Records from a dataset:
#####

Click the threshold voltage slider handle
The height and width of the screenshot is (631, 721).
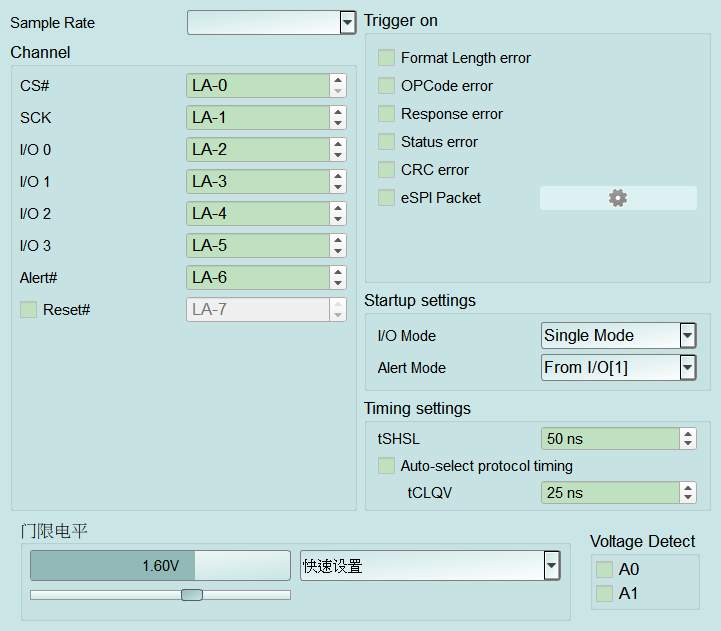pyautogui.click(x=192, y=595)
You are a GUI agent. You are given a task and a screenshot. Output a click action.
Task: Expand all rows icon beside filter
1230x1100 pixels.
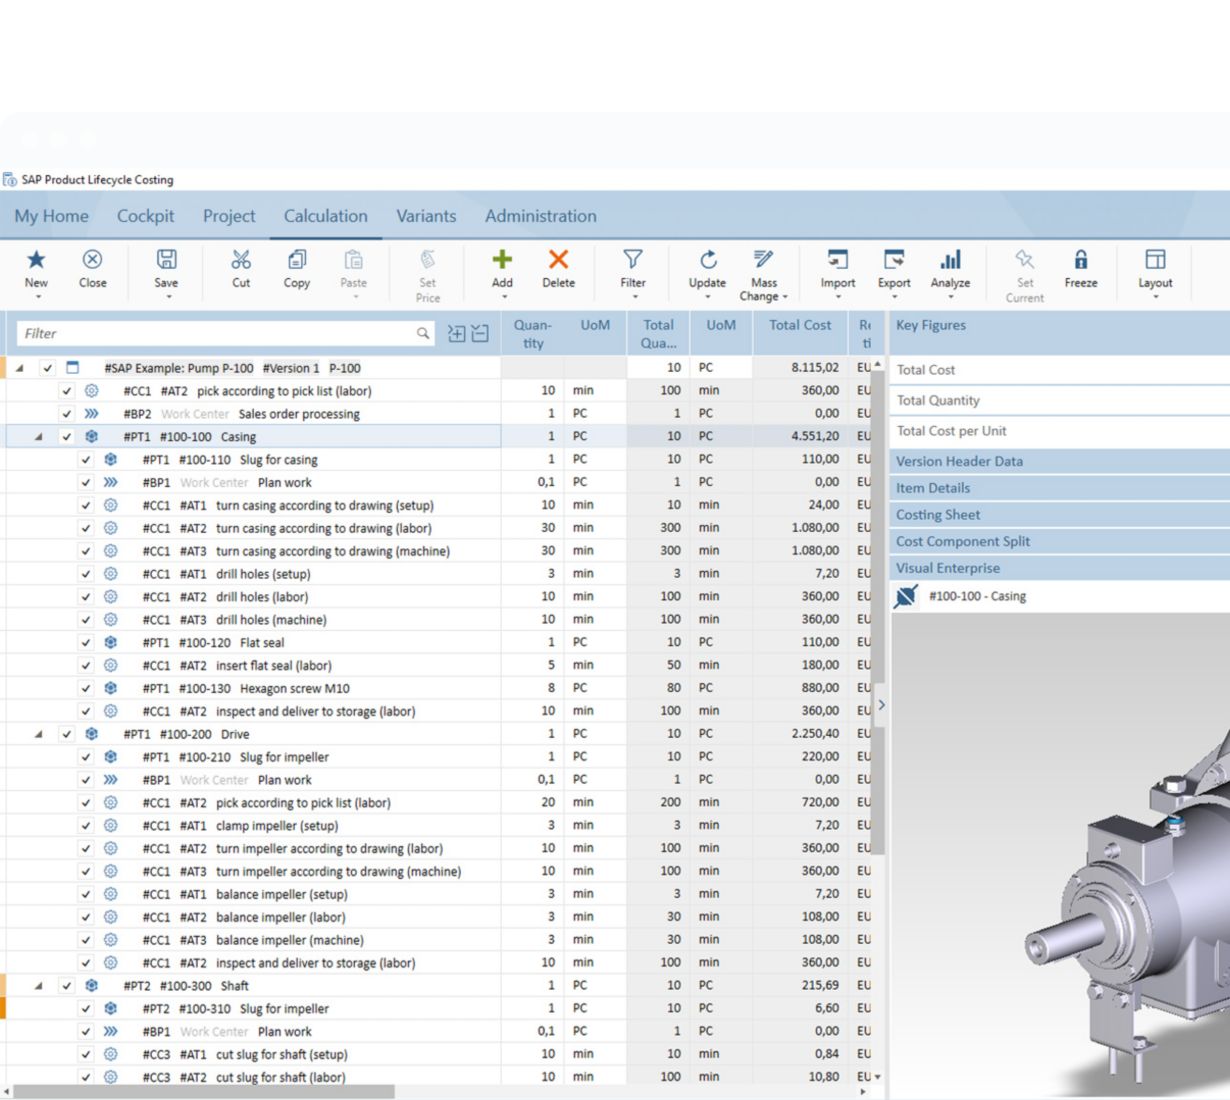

#####

The pictures alone are to be left out when the data above is copied; all else must match exactly.

- YOUR SOLUTION
Click the threshold voltage slider handle
The height and width of the screenshot is (631, 721).
pyautogui.click(x=192, y=595)
You are a GUI agent. You are given a task and a screenshot. Output a click action.
Task: Expand all rows icon beside filter
1230x1100 pixels.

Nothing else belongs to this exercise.